As Alan Bennett more or less said, ‘Writing is keeping on, keeping on.’

 

 

Child Narrators

A narrator who is fallible is usually referred to as ‘an unreliable narrator’. The term often applies to child narrators but would not always be accurate.

The term ‘the inadequate narrator’ can be used to describe a narrator who is undeniably truthful, such as Christopher in The Curious Incident of the Dog in the Night-time, who is entirely trustworthy, so much so that it makes for misunderstandings with other people. The term inadequate narrator is not an established critical term in spite of the fact that such voices appeared in fiction as long ago as Huckleberry Finn. The characters are often limited by their innocence or inarticulacy, as in The Colour Purple.

My WIP is a story told by a young girl about her parents’ volatile marriage and her friendship with an apparently rather odd uncle. The child is the narrator. At the moment I am undecided about her exact age. I need to establish a character whose innocence leads her to misunderstanding situations but whose interpretations and descriptions to readers leaves them in no doubt as to the parental emotions. This child also has to be brave enough to take bold steps to save her parents’ marriage.

I was uncomfortable labelling her an unreliable narrator because it is essential to the narrative that she is reliable in her observations if not in her interpretations. Readers will come to their own conclusions, as they do with Christopher.

So I was delighted when John Mullen offered me this alternative way of ‘seeing’ my narrator. A sensitive but wide-awake child, bright enough to take an interest in adult affairs but sensitive enough to worry about her mother and father.
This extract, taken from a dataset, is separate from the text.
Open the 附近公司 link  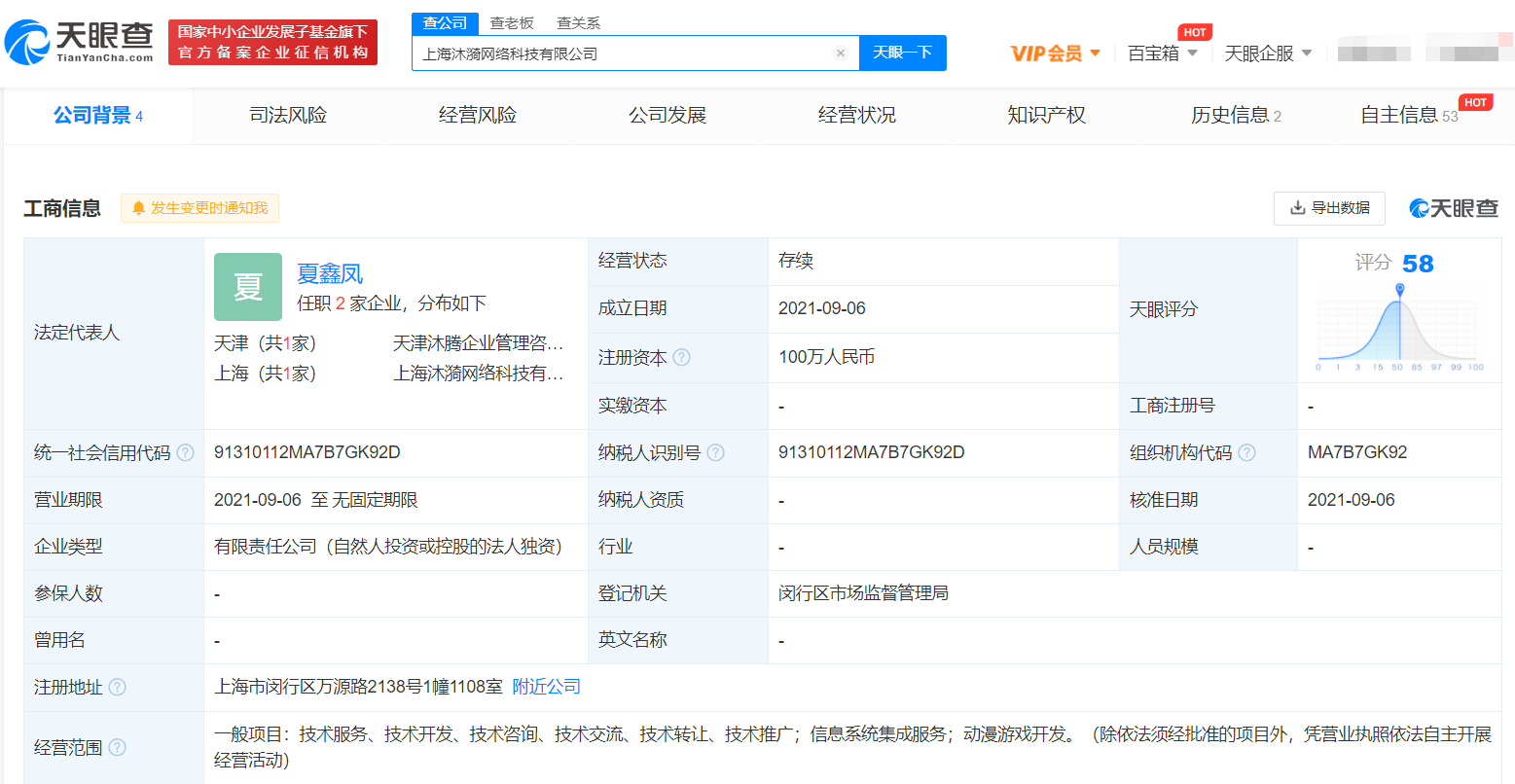point(547,687)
Hardly inadequate when she’s described like that but certainly not unreliable.

I award all credit for this knowledge to John Mullan’s book how novels work.
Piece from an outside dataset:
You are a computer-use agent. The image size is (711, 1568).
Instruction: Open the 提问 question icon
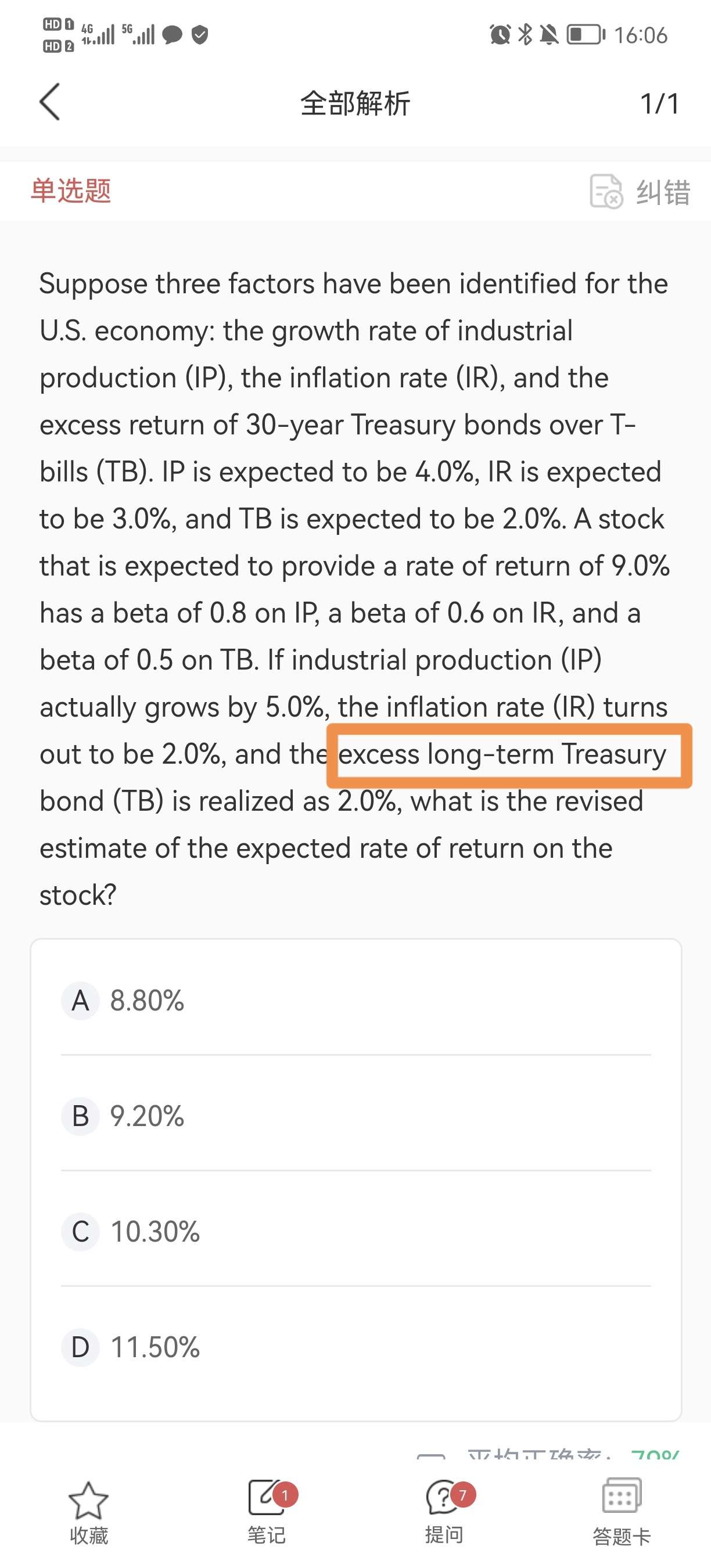click(444, 1497)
WRITING A NOVEL – Voices and Narrators

 

I’m following an on-line course run by the Unthank School on How to Write a Novel.

We are in the early stages – it’s a 12 week programme – but are already sharing the way we begin our novels, the importance of an arresting first chapter, that essential opening line – the hook.
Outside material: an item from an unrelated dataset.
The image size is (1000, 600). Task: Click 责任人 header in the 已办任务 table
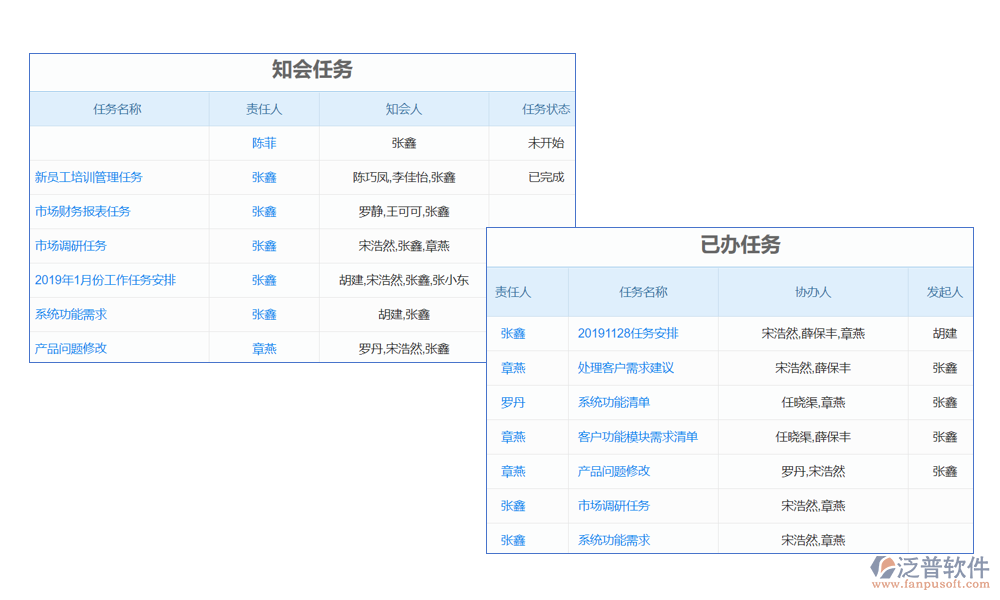click(x=513, y=292)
One of the exercises, and yes, we are being made to work, not just ploughing heedlessly on with the story, is to write several first lines and then choose one of them to launch the beginning of the novel.

I find that to write even one line I need to decide the kind of narrator I want to use and his or hers individual voice. In my case the narrator is a little girl called Vicky. Immediately, I realise I’m not even sure of her age. I keep changing my mind. I must take a decision. I take the logical approach.

The back story of Vicky’s parents’ story begins in 1945, at the end of WWII, during the occupation of Italy, when they marry. Not that I am going to reveal all their story – only the scenes which matter, those that which are recounted to Vicky later. Research has told me it is unlikely they could have left Italy until 1946. The plot demands that Vicky is born in England. So let’s make her birth day in 1947.  The exact date can wait.

Further research tells me that there are at least 3 events during spring and summer in 1955 England (the scope of real-time in the novel) which could be ‘plot diving boards’. That would make Vicky 8 years old when the narrative of the novel starts. I have the voice, that of a child old enough to listen to grown-ups conversation and think it over, but young enough to misunderstand, to get it all horribly wrong. Six is too young. Ten, maybe, too old. I’ll try 8 and see how I go, how the narrative works as I write more.

Now I have to be sure what kind of narrator Vicky is. Does she tell her story in 1st person present tense, 3rd person present tense (tricky; can sound a bit writerly, all the ‘she thinks’ and ‘she says’) or 3rd person past tense. For me, slightly dull and less immediate. Children live their lives in the present so I’ll opt for 1st person, present tense. I assume Vicky is what is known as an ‘unreliable narrator’. Until I consult John Mullan’s essential book, how novels work.* And I read and read.

*Published by Oxford University Press and one of my bibles.